His greatest achievements back on his native island came in the late-1930s and eary-40’s on amateur diamonds, where adulation was considerable but where true stardom was obscured by the glare of the more popular professional game. But statistics alone never prevented Marrero from becoming one of the most colorful characters among the handful of early mid-century Latin American big-league imports.
Yet like the finest Cuban rums Marrero has only ripped with age. The Cuban idol has received much attention in recent months both at home and abroad. Part of this renewed limelight has been a result of mere longevity. Marrero crossed the century mark last April and is now the oldest surviving major league alumnus. But part of the newfound celebrity has been caused by his current plight in his native Cuba, where he has chosen to live out his life loyal to Fidel Castro’s communist revolution.
Marrero is now blind and homebound in the third-floor apartment he shares with the family of grandson and caretaker Rogelio. The post-Soviet economic downturn that has brought hardship to most Cubans has left the Marrero clan with a mere subsistence lifestyle. And a recent fall and broken hip has meant additional strain on sparse resources of a $125-month government stipend. But the Marrero saga has now taken a major turn for the better. MLB’s Players Association has finally classified Marrero among a group of needy pre-1980 players who don’t qualify for standard pensions but deserve to be compensated nonetheless. The result will finally be the long overdue and considerable MLB financial compensation so desperately needed.
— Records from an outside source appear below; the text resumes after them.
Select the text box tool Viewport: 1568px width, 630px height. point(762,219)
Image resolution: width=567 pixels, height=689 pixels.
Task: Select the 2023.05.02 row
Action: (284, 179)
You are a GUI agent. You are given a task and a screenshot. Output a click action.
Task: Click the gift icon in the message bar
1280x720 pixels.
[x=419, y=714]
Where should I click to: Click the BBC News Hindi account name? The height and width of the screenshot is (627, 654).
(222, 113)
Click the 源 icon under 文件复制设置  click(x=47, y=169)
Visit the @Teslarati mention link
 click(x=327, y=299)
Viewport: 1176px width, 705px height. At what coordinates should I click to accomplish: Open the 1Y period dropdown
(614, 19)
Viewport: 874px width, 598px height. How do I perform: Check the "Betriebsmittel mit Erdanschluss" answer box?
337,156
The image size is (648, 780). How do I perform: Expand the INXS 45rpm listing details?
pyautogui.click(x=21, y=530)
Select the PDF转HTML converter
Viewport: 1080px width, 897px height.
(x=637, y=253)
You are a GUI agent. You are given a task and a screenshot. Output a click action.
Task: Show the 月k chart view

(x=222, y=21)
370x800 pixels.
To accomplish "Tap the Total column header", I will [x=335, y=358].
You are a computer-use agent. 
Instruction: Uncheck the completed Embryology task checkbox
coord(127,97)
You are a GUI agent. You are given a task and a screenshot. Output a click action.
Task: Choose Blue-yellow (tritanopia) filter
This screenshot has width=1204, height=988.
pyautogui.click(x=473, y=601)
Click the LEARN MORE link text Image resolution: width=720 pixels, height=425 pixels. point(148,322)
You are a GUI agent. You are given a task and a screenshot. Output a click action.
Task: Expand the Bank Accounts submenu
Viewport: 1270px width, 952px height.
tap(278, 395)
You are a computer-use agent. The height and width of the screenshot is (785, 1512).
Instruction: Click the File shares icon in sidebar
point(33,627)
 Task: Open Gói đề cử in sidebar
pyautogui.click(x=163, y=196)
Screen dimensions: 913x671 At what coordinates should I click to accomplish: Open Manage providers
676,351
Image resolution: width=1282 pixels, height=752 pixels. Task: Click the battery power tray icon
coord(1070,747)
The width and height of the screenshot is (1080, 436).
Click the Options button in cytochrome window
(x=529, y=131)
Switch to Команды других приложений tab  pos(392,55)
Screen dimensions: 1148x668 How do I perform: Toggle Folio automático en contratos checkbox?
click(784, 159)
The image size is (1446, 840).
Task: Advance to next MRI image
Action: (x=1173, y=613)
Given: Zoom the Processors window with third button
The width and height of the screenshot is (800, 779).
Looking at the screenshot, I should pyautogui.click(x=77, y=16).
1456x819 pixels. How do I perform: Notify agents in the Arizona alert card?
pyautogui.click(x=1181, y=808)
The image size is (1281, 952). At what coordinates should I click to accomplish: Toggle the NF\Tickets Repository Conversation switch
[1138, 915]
MLB’s settlement – the first of two $10,000 stipends was released only this week by the U.S. Treasury Department’s Office of Foreign Assets in Washington – also now brings to conclusion a lengthy battle on Marrero’s behalf by Canadian Kit Krieger. Krieger befriended the Marrero family a decade ago and has personally waged a persistent campaign to tease compensation out of the Baseball Assistance Team (BAT). That personal battle on Marrero’s behalf has now apparently come to a happy end.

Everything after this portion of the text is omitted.